Slowly, I turned and walked back down the steps and took my screaming baby out of her car seat. Her clothes were wet too, so I took them off and retrieved the baby bathtub, filling it with warm water. Then I lowered my still-crying girl onto the little bath sling and washed her hair, wiped her face, and rubbed down her shoulders until she started to relax. Then I swaddled her in a towel, dressed her in clean clothes, and took her to the couch to nurse.
She fell asleep on top of me, and still craving a shower, I wondered if I could move her to the bassinet across the room. But I was too scared to ruin another nap. Too terrified to do something wrong.
So I stayed in my wet dress. Let my hair dry stiff with sweat. Then showered that night after her bedtime, letting my hair air dry on the couch, my back still wet, my body still cold because I worried the blow dryer might wake her.
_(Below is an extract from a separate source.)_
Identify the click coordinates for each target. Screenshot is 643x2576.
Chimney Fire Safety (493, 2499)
Then I woke the next day and did it all again – the walk, the failed shower, the cold, wet hair on my back – a grueling cycle that lasted almost six months.
Research shows that infants spend much of their first years developing a sense of self. What is my body, and how can I move it? That is my image, and these are my thoughts. It’s a long, complicated process that requires years of development to solidify. As a new mother, I found this held true for me too.
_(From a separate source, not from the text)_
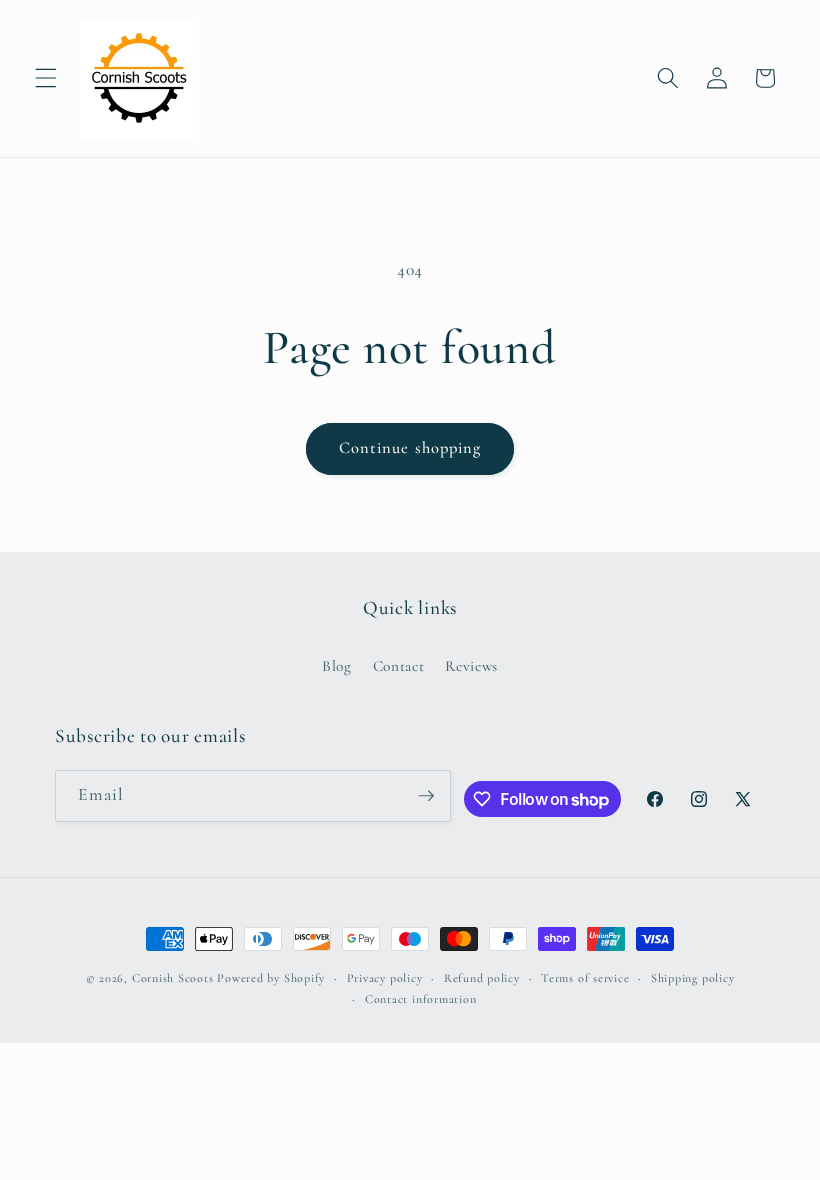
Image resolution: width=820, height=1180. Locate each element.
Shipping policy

The birth of my daughter had transformed me into a new person, no longer the confident executive but an insecure mom of a colicky baby, with my own lessons to learn. When can I leave the baby? How long can I let her cry? When should I stop putting her needs above all my own?
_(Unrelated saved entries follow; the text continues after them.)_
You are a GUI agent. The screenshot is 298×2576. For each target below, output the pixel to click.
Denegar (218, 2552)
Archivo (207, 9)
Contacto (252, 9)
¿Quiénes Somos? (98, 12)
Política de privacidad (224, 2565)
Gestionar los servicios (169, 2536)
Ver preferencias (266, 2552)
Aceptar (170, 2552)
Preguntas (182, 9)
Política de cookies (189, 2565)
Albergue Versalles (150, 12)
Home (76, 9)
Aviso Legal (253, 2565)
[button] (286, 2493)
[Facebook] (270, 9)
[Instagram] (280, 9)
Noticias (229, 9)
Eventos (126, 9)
That last question took me years to answer. Because by the time my daughter’s colic ended, I’d created a pattern. That showers were unimportant. Mom always came last. So even when my baby started napping, I skipped self-care for laundry and cleaning. For writing manuscripts and paying bills, and catching up on texts. But all the time, I was losing a critical piece of myself, a ritual that brought real happiness. The simple act of showering. Putting on clean clothes. Walking by a mirror and not seeing some tired mom but myself.
It was some time after the birth of my second child that I finally figured this out. Finally saw that I couldn’t be everywhere at once and that if sometimes this caused one of my kids to cry, it was okay. They could wait. They would be okay.
They would be okay. I had heard those words before, of course, repeated to me by friends and family and in self-help books. But my daughter’s colic had left me believing those words were meant for other moms, not those like me.
And yet, by ignoring that message, I had harmed not just myself but the very children I wanted to nurture. Because I hadn’t taught them about self-respect. Nor had I been at my best when I was with them. And so I started to change. I started to shower. I started to make time for myself.
So to all the new moms out there who need to hear this today, it’s okay to take that shower. It’s okay to find time for those things that make you happy. The baby will be okay. You will be okay. And by respecting yourself, you will both grow stronger.